═════ SUPPLIED ENTRIES ═════

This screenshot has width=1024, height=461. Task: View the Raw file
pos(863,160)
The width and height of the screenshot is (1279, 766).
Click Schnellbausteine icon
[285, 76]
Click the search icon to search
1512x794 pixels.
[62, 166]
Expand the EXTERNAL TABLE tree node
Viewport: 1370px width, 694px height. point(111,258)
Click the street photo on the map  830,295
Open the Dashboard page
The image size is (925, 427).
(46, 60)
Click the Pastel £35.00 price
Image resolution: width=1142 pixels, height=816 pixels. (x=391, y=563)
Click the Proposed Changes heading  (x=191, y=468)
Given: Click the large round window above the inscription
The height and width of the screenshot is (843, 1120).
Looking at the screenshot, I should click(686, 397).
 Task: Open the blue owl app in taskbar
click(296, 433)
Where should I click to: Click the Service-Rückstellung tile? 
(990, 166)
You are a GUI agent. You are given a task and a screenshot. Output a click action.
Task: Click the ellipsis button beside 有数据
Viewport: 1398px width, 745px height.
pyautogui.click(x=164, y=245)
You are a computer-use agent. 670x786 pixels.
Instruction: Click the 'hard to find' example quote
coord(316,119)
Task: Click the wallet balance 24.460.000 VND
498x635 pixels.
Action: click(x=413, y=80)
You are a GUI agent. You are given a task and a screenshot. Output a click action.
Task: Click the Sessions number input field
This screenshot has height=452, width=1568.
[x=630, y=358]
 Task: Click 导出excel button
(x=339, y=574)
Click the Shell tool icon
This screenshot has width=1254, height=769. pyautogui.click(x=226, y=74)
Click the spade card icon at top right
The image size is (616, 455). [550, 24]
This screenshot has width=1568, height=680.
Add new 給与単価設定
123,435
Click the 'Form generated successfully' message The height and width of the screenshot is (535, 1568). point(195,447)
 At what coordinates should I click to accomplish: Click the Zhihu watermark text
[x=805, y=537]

═════

▶ _ABOUT THIS TASK_: Reply with an exact copy of the lines running from the one containing "This screenshot has width=1568, height=680." through the end of the entries above, both ends included.

▶ _EXERCISE RESPONSE_:
This screenshot has width=1568, height=680.
Add new 給与単価設定
123,435
Click the 'Form generated successfully' message The height and width of the screenshot is (535, 1568). point(195,447)
 At what coordinates should I click to accomplish: Click the Zhihu watermark text
[x=805, y=537]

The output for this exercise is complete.